## THE TASK
Gather from the material every line that contains the string "arrow".

## RECORDED INFORMATION
--- START ---

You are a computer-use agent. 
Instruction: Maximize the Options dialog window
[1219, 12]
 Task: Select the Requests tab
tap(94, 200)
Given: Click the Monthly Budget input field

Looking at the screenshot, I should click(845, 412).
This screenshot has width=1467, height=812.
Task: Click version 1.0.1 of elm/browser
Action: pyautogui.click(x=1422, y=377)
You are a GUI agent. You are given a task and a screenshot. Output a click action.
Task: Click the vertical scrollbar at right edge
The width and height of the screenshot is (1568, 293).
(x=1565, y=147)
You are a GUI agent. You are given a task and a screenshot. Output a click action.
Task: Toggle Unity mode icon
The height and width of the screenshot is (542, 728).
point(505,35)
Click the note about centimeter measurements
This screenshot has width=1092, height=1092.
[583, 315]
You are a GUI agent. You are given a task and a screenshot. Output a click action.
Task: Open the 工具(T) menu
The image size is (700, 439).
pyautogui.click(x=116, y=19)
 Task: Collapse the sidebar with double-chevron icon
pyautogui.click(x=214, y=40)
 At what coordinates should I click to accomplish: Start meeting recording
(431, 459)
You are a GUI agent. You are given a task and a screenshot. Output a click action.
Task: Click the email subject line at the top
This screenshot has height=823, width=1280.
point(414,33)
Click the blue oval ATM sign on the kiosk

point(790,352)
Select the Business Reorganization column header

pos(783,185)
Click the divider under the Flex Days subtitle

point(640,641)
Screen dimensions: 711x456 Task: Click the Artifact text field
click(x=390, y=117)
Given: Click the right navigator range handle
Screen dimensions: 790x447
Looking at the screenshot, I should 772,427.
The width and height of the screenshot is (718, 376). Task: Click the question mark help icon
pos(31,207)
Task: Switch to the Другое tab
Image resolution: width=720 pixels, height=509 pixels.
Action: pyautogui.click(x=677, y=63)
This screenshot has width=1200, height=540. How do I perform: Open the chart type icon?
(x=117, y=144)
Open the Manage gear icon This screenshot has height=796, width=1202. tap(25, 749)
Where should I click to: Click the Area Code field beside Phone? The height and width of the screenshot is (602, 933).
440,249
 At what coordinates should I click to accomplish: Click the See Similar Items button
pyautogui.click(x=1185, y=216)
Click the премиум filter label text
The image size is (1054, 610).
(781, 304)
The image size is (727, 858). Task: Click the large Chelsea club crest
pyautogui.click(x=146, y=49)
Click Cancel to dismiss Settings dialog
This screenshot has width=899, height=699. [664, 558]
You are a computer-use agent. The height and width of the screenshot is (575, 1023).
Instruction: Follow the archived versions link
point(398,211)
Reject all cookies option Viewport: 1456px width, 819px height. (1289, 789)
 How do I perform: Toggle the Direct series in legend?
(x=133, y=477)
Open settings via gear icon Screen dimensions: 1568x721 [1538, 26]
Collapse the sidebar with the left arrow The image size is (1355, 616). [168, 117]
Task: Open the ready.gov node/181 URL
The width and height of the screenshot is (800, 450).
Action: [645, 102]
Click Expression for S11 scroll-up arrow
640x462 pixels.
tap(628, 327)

--- END ---

## ANSWER BELOW
Collapse the sidebar with the left arrow The image size is (1355, 616). [168, 117]
Click Expression for S11 scroll-up arrow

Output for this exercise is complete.